IDC: Networking tops list of IT skills

On behalf of the Software Human Research Council (SHRC), IDC Canada Ltd. polled 414 senior IT professionals from across Canada in Q4 2003 regarding the IT skills their organizations needed most. There was a resounding answer — networking.

The top five IT skills Canadian companies are seeking, in order, include TCP/IP, proficiency with Microsoft Corp.’s Windows XP, Windows 2000/ME, security skills and knowledge of Microsoft’s SQL server, according to the survey released Wednesday.

These results compare to a Q1 2002 IDC survey of 252 senior IT professionals and HR professionals in Ontario. The top skills sought by employers at the time were: Microsoft SQL Server, security skills, Windows NT Server, Microsoft Exchange and wide area networking. Results were similar for the three regions indicated by IDC Canada: western Canada, Ontario and eastern Canada.

Now, skills needed by medium and large Canadian companies fall into the areas of infrastructure, reliability and security, said Julie Kaufman, director, Canadian professional services research at IDC Canada in Toronto.

Additionally, because three of the top five skills relate to Microsoft products, IT workers will need to have some level of Microsoft skills to succeed, Kaufman added. There are over 500,000 IT professionals in Canada.

While the demand for IT skills is down overall since IDC’s study in 2002, the latest research indicates that the demand for networking skills has increased and the demand for messaging skills has decreased. Other findings include an increased need for IT professionals familiar with Windows XP, while the demand for Linux experts is up only modestly, except within smaller organizations (less than 100 employees).

The demand for enterprise application skills with products from SAP AG, Oracle Corp. and Siebel Systems Inc. has dropped considerably since 2002. Also, the need for Web development skills has dropped across the board with the exception of .Net remaining flat.

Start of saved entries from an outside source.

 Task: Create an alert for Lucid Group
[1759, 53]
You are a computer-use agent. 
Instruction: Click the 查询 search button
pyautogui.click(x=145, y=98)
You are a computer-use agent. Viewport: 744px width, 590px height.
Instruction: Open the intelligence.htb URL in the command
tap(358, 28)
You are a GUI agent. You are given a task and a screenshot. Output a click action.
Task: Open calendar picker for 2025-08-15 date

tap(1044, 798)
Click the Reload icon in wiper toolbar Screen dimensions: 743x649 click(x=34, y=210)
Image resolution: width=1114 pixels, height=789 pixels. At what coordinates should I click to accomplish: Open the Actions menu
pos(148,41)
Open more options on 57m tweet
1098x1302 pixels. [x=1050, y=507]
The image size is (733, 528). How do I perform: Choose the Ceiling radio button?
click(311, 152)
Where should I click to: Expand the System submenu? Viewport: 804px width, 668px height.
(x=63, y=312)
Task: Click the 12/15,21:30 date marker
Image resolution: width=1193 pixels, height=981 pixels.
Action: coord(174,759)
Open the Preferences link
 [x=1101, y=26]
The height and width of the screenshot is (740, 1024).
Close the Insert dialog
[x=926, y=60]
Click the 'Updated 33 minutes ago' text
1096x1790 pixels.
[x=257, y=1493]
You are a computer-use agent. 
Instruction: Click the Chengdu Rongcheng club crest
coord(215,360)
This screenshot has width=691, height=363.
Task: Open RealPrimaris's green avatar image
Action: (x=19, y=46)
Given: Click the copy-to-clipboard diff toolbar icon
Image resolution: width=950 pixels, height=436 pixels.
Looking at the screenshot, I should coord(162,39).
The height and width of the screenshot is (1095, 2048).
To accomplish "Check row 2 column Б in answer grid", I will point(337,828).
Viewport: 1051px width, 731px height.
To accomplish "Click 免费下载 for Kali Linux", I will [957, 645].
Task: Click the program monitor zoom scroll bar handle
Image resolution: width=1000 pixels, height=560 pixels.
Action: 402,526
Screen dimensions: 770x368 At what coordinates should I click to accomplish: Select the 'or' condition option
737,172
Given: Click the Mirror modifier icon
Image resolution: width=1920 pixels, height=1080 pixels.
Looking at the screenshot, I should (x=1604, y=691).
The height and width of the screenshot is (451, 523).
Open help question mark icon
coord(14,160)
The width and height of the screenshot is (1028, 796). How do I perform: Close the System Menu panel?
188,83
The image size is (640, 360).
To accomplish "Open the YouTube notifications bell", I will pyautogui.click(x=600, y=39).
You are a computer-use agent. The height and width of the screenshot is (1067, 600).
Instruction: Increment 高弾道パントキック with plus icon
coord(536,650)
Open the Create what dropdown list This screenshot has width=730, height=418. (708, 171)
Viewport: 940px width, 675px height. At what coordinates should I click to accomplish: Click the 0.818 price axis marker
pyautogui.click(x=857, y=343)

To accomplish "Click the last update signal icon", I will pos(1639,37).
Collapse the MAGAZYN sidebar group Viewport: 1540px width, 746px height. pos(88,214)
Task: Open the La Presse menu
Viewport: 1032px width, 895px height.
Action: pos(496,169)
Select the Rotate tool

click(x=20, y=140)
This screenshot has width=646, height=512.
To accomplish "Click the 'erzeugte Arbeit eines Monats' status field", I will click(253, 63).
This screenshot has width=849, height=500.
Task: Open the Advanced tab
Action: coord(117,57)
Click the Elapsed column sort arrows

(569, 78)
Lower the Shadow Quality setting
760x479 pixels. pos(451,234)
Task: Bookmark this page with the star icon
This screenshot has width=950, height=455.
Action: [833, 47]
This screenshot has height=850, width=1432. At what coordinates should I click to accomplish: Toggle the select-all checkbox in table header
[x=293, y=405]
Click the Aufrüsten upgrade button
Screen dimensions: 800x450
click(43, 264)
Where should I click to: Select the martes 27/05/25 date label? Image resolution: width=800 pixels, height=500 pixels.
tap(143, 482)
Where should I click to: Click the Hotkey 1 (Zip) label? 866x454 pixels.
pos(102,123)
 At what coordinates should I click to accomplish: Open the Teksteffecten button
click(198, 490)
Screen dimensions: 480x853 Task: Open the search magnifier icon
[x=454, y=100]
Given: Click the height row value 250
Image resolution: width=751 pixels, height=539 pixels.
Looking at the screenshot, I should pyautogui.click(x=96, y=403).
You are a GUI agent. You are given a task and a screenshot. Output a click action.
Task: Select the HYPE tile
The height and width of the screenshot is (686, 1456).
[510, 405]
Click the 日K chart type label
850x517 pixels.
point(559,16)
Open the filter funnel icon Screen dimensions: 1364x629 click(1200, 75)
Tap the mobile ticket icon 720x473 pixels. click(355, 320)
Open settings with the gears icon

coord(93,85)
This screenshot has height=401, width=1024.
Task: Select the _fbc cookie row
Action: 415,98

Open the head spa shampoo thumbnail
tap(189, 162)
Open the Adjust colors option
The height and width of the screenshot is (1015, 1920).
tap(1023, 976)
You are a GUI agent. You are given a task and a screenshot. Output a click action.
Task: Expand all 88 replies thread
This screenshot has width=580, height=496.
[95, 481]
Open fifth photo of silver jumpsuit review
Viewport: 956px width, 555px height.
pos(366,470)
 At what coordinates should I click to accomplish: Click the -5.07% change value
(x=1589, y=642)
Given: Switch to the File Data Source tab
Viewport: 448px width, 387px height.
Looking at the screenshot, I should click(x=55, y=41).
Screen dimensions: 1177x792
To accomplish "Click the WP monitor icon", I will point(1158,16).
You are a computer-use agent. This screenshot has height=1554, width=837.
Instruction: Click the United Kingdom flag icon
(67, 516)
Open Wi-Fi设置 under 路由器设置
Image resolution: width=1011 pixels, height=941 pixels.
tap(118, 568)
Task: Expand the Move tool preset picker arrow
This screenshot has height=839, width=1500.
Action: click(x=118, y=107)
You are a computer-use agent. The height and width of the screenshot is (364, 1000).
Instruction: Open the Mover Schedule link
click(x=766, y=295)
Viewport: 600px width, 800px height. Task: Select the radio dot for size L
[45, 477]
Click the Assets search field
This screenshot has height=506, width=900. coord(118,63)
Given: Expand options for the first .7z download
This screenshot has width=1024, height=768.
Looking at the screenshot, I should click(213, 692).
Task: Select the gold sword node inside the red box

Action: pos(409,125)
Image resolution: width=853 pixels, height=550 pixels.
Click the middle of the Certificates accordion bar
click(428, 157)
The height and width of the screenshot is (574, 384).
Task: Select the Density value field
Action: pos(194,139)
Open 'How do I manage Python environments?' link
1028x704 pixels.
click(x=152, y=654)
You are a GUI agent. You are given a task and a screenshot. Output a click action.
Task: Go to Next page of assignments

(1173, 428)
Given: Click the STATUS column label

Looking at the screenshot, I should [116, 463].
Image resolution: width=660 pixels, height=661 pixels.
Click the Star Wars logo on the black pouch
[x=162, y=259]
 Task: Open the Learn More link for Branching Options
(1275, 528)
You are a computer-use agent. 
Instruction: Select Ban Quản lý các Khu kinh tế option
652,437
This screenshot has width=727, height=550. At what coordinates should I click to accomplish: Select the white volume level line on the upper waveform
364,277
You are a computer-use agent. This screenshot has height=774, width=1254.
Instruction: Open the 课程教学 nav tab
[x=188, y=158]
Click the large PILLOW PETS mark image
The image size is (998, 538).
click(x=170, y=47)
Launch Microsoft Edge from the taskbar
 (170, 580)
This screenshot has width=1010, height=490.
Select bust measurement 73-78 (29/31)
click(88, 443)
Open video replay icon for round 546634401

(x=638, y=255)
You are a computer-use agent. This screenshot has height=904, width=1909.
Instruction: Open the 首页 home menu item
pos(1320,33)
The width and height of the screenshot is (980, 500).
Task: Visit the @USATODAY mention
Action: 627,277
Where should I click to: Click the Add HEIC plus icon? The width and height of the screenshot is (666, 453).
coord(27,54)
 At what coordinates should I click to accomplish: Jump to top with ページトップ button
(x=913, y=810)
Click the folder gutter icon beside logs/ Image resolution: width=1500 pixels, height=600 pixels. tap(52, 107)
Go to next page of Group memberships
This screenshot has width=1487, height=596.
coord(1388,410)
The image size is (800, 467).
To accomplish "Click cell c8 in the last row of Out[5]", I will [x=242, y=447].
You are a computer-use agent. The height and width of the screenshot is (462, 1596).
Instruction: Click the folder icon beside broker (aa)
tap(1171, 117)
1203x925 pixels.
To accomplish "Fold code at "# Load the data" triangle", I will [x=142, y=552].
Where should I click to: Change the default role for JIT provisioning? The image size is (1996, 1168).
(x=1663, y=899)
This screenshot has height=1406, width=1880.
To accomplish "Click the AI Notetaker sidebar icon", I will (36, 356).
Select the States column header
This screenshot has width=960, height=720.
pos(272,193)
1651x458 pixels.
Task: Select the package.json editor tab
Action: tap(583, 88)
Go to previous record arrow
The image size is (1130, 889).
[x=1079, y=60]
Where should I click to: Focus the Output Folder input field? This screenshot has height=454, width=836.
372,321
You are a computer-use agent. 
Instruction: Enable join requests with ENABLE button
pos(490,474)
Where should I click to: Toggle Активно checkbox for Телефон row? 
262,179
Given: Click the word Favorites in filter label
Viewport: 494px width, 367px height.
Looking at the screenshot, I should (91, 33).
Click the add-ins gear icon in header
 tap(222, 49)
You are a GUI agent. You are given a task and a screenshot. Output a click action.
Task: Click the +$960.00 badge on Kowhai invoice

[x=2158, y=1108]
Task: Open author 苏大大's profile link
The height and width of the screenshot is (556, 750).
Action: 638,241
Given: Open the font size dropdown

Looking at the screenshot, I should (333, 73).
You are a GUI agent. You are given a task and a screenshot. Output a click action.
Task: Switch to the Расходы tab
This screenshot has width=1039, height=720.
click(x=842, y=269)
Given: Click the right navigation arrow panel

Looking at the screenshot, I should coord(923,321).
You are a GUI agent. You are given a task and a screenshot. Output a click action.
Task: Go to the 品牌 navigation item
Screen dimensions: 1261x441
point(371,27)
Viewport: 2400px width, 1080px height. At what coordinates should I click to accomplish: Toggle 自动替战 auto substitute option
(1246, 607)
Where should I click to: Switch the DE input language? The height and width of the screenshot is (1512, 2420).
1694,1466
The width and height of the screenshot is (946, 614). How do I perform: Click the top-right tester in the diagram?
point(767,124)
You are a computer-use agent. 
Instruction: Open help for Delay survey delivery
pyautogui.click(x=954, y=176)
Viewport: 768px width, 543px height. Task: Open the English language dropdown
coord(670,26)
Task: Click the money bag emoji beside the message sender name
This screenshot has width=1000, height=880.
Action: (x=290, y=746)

Additionally, demand for development tool and database skills has also declined.

“Spending on IT has changed both in terms of how much and the scope,” Kaufman explained. “Canadian companies are focused on getting more out of their systems.”

Simply because a company has increased its IT budget doesn’t mean it will spend more on skills development or new hires, Kaufman added. The study found that companies with higher IT budgets in 2004 over 2003 only have a modest increase in demand for IT skills and tend to have network-focused requirements. Firms with smaller IT budgets in 2004 over 2003 have a smaller need for IT skills overall and a higher demand for those skilled in Windows XP, Microsoft Exchange and Visual Basic.

In vertical markets, financial services companies had the greatest demand for IT skills, while manufacturing had the least need. Infrastructure companies, such as media outlets, had a greater demand for Microsoft Windows skills relative to other verticals, while the public sector still looked for employees proficient with COBOL.

Also, the number of companies reporting a lack of qualified candidates for IT positions has decreased since the 2002 survey. In Q4 of 2003 only 25.2 per cent of companies said a skills shortage existed, 22.5 per cent said they weren’t sure, while 52.3 per cent said no. In Q1 of 2002, 32.1 per cent insisted a skills shortage abounded, while 33.3 per cent couldn’t decide and 34.55 per cent said no.

However these statistics don’t solve the problem of getting IT people the skills they need to be successful.

Paul Swinwood, president of the SHRC, said because new software has an average half-life of 18 months, IT professionals need to upgrade their skills continuously.

“Candidates coming out [of school] today have a challenge of [knowing] what they will be working on in five years,” Swinwood said. “Most IT professionals work hard and when they look up two years later, that’s when they notice what they’ve missed.”

Interestingly, the demand for IT certification has dropped since 2002. Companies ask for more certification from its managerial and senior IT staff as opposed to intermediate- and junior-level employees. However, increasingly intermediate IT staff are being asked for certification as well. As a result, these findings lead IDC to extrapolate that employers seem to be looking for experience rather than education.